# ESERCIZIO ASSEGNATO
Ripeti senza modifiche il tratto del materiale che va dalla riga contenente "Where should I click to: Point" fino alla riga contenente "click(129, 265)", entrambe comprese.

···

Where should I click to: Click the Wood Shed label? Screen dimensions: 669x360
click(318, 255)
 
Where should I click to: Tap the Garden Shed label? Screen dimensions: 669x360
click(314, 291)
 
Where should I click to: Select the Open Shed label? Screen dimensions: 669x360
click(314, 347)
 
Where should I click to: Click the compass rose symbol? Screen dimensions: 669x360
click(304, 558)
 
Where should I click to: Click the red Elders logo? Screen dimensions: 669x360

···

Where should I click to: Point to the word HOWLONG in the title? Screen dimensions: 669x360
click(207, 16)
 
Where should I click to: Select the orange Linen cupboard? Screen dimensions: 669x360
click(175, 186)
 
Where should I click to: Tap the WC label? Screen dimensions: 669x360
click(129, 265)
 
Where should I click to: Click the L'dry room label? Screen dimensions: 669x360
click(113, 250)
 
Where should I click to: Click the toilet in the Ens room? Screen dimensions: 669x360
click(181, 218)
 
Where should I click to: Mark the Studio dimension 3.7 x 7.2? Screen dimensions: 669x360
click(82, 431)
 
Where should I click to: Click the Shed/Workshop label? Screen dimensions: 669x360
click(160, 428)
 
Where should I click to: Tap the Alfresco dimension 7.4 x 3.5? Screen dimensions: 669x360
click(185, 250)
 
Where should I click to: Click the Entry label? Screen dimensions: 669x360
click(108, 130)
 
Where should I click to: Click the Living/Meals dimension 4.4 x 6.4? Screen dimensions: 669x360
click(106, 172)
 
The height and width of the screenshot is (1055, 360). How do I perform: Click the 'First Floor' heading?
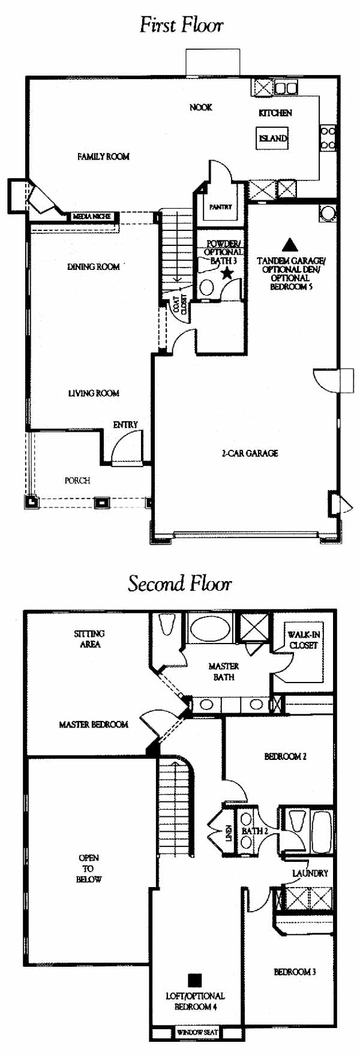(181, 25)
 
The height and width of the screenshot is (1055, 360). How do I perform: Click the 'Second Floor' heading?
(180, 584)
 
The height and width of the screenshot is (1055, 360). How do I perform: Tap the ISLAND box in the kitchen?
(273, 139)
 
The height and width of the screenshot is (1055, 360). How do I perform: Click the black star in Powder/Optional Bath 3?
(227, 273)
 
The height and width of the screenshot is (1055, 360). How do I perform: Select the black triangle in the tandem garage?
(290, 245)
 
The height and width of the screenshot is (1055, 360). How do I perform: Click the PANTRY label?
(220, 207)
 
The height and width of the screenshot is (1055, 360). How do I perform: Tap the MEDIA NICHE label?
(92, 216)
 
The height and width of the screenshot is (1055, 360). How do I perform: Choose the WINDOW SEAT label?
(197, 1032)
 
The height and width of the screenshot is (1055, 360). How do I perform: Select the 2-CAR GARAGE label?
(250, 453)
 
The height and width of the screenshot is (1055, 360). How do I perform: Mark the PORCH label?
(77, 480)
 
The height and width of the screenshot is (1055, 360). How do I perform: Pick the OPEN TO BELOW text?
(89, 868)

···

# RISPOSTA
Where should I click to: Point to the word HOWLONG in the title? Screen dimensions: 669x360
click(207, 16)
 
Where should I click to: Select the orange Linen cupboard? Screen dimensions: 669x360
click(175, 186)
 
Where should I click to: Tap the WC label? Screen dimensions: 669x360
click(129, 265)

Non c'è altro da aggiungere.